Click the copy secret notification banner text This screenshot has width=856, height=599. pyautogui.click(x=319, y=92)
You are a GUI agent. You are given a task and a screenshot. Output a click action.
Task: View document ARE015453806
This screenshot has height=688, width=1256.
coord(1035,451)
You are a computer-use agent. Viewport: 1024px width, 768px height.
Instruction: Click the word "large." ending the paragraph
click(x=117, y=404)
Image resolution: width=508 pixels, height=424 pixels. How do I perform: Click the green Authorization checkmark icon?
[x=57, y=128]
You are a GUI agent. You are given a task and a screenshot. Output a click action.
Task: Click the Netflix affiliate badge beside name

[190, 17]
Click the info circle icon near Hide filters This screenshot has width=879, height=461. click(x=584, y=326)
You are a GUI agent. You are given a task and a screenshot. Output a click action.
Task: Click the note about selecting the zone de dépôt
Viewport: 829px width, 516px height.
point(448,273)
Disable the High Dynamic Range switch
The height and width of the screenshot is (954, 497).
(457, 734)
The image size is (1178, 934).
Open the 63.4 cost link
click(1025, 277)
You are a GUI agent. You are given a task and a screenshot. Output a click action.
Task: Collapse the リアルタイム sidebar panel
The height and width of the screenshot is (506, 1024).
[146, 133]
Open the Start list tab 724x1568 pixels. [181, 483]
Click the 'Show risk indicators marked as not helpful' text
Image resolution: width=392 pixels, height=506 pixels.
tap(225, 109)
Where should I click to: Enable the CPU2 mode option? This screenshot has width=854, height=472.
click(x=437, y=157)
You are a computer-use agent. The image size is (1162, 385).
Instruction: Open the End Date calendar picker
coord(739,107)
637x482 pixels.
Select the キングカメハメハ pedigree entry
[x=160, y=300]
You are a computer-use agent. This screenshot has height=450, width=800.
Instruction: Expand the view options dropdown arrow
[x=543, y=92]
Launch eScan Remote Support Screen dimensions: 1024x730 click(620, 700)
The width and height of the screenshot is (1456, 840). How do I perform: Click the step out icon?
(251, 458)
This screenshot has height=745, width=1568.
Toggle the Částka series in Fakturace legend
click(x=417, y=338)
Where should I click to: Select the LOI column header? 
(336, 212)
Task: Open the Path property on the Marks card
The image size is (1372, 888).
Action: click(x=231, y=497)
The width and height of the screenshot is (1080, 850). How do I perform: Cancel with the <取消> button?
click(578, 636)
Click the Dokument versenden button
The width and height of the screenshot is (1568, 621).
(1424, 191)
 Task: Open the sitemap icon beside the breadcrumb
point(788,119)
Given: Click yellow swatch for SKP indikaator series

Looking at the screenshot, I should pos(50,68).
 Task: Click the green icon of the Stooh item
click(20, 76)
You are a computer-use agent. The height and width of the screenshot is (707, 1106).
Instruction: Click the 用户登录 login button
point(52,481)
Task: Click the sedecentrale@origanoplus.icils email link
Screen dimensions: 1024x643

◆ **TASK PROMPT**
Scan the records above and count the lines that contain "computer". No text besides the count.

◆ **OUTPUT FOR THIS EXERCISE**
4